To search for potential link(s) between mutations within the LRP1 FXNPXY motif and the profound changes in cell morphology and in ERK activation, we determined interaction of LRP1 β-chain and various adaptor proteins by co-immunoprecipitation. Among various adaptor proteins examined (including AP2, ARH and Dab2), only Dab2 showed a drastic difference in binding between Y63A and Y63F. Immunoprecipitation of the cell lysates with anti-Dab2, and subsequent immunoblot analysis for LRP1 β-chain and Dab2 showed markedly reduced interaction between Y63A mutant and Dab2 (Figure 6E, lane 8), whereas interaction of Y29A (lane 6) and Y63F (lane 10) with Dab2 was normal as compared with IVwt (lane 4). Notably, the level of Dab2 was decreased in Y63F cells (lane 10).

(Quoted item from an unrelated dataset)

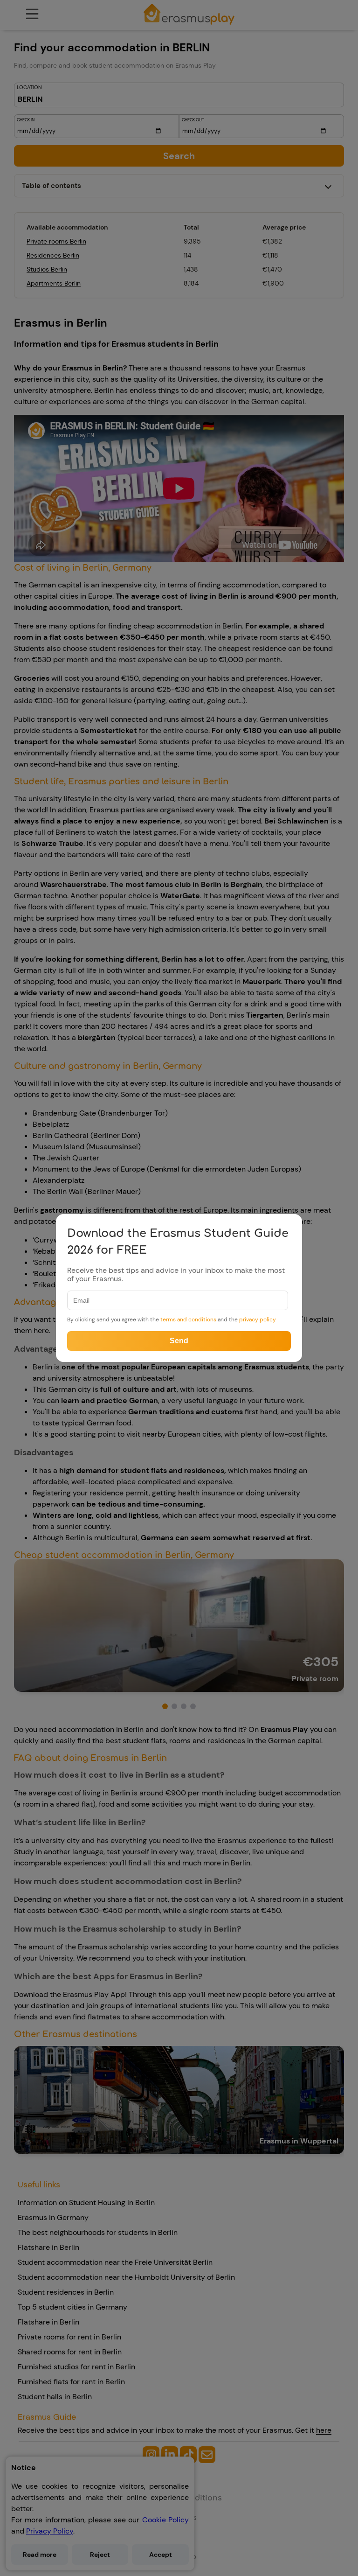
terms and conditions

The Y63A-expressing cells had altered caveolae architecture

Finally, we determined the effect of mutations at the YXNPXY motif on the receptor protein localization to lipid rafts or caveolae. Lipid rafts are membrane microdomains rich in cholesterol and signalling molecules [38]. Caveolin-1 is a membrane-bound protein that specifies the lipid rafts termed caveolae. We have shown previously that LRP1 localization to lipid rafts is sensitive to insulin and PDGF treatment in differentiated 3T3-L1 adipocytes [22]. Examination of caveolin-1 distribution showed a dramatic increase in caveolin-1 association with lipid rafts in cells that exhibited loss of growth inhibition (i.e. vector control and Y63A cells) (the four left-hand side panels in Figure 7A). Increased caveolin-1 association with lipid rafts was observed in Y63A cells even after treatment with cholesterol oxidase (four right-hand side panels in Figure 7A), suggesting that some of the lipid rafts were not present on the cell surface. There were no significant changes in the total cellular caveolin-1 concentrations between different cell lines as determined by immunoblot analysis of total cell lysates (results not shown). Immunocytochemical analysis showed prominent caveolin-1 signals present on the surface of Y63A cells (Figure 7B). A small proportion of Y63A (<1% of total) was reproducibly observed in lipid rafts (Figure 7C). These results suggest that the architecture of lipid rafts or caveolae, a platform of signal transduction, is altered by expression of the Y63A mutant.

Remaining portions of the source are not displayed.